Here’s my lunch today, grilled salmon with asparagus fresh from the garden. It just doesn’t get any better than that, coupons or not! There was more asparagus there, but I ate it before I could get a photo.

I actually don’t shop at the grocery very often. During the winter I buy some of my fresh produce there, but I purchase most of my food through a local chapter of the UNFI natural food coop, where I can get flours, spices, and items like toothpaste. I own a herdshare at a local farmer to get raw dairy, yogurt and butter. During the summer we always have a large garden to supply us with plenty of fresh vegetables, and several fruit trees to supply us with the sweet stuff.
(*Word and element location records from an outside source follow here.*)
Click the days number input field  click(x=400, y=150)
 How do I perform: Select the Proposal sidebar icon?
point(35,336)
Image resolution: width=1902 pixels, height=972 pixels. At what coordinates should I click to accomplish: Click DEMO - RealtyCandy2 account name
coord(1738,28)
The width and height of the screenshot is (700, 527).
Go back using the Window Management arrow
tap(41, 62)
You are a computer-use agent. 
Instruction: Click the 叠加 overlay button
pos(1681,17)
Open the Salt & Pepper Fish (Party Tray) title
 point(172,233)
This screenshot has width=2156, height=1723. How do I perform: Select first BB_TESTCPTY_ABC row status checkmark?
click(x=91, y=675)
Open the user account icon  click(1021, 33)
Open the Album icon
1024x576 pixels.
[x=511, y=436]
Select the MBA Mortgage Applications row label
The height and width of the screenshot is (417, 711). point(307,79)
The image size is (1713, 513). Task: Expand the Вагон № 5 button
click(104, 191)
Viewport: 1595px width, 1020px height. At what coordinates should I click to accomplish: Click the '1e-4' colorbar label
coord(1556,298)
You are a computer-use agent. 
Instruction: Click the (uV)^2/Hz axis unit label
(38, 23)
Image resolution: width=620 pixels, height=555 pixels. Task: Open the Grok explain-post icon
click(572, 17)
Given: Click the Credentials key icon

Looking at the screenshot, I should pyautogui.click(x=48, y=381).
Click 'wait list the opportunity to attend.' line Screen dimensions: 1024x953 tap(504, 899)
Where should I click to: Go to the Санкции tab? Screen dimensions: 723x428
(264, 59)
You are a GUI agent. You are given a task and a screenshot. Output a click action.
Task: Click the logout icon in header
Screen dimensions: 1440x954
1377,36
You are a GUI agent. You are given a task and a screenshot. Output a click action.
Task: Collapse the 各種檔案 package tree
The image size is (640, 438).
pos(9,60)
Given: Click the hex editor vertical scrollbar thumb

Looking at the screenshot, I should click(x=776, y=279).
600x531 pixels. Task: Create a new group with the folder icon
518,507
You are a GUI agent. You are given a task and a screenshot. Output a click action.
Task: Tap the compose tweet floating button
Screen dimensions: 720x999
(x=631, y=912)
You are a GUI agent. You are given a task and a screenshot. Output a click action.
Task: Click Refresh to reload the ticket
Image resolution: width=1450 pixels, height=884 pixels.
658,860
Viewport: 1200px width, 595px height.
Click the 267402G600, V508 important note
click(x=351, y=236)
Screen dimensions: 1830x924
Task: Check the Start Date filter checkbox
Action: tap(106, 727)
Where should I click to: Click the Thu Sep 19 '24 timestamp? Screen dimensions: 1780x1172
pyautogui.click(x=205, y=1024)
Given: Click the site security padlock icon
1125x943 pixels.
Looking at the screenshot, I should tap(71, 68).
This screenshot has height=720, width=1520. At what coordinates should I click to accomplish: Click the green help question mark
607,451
We raise our own meat, or purchase it from a local farmer. Local farmers markets round out our food supply.

I guess I feel like I’m voting with my food dollars every time I make a purchase, and I vote for the small local farmer who’s taking care of his land whenever possible. I try not to vote for factory farms, and large corporations that use the cheapest ingredients possible.

It’s been a journey for me over the last few years to get where I am today in the way I think about food. I probably do pay more for my food, but I feel like my families health is worth it. I would rather skimp and save in other areas, not on food.

I would love to hear if you have had success with coupons, or not. Maybe there’s something I’m missing?